DURHAM — A small blood analyzer that can be used in operating rooms, trauma centers and intensive care units to identify the cause of bleeding may soon mean a big jump in employment for one Triangle area company.

HemoSonics — a Charlottesville, VA-based business with research and development and manufacturing operations at two locations in Durham — has received de novo marketing authorization for its Quantra Hemostasis platform.  The initial U.S. Food and Drug Administration (FDA) approval clears the product for use during cardiac and major orthopedic surgeries.

Quantra already is sold in Europe, and its U..S approval will make it available to nearly 70 percent of the global market, according to Timothy Fischer, HemoSonics’ president and CEO. The company will start shipping the product to U.S. customers within weeks.

To accommodate market growth, HemoSonics is planning a $10 million expansion that will quadruple its headcount over the next few years. The company wants to consolidate its operations  in a 45,000-square-foot facility in Research Triangle Park, though Fischer said a lease has no been signed yet.

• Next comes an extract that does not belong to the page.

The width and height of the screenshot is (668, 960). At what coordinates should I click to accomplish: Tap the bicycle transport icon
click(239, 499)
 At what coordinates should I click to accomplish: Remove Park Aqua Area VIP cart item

The new site will likely house all manufacturing, general administration and financial operations. R&D could potentially move there from its downtown Durham location as well. The company expects to grow from 50 to 200 employees over the next several years, with present headcount doubling in 2019, according to Fischer.

HemoSonics’ Quantra blood analyzer. — HemoSonics photo.

Quantra uses ultrasound technology to run a panel of viscoelastic blood coagulation tests that can determine how well blood is clotting. Results are provided in 15 minutes or less, which allows physicians to make more-informed treatment decisions.

“Critical bleeding occurs frequently in cardiac and major orthopedic surgeries,” Fisher pointed out. “The Quantra QPlus System revolutionizes point-of-care management by delivering accurate and novel results in a fraction of the time required previously…Faster results can mean better management of critical bleeding, more cost-effective treatment and, ultimately, better outcomes for patients.”

HemoSonics, a University of Virginia spinout, was launched in 2010. France’s Stago Group acquired the company in 2017. Fischer joined HemoSonics in 2014. Before that he was chief operating officer of Raleigh-based LipoScience, which LabCorp purchased in late 2014.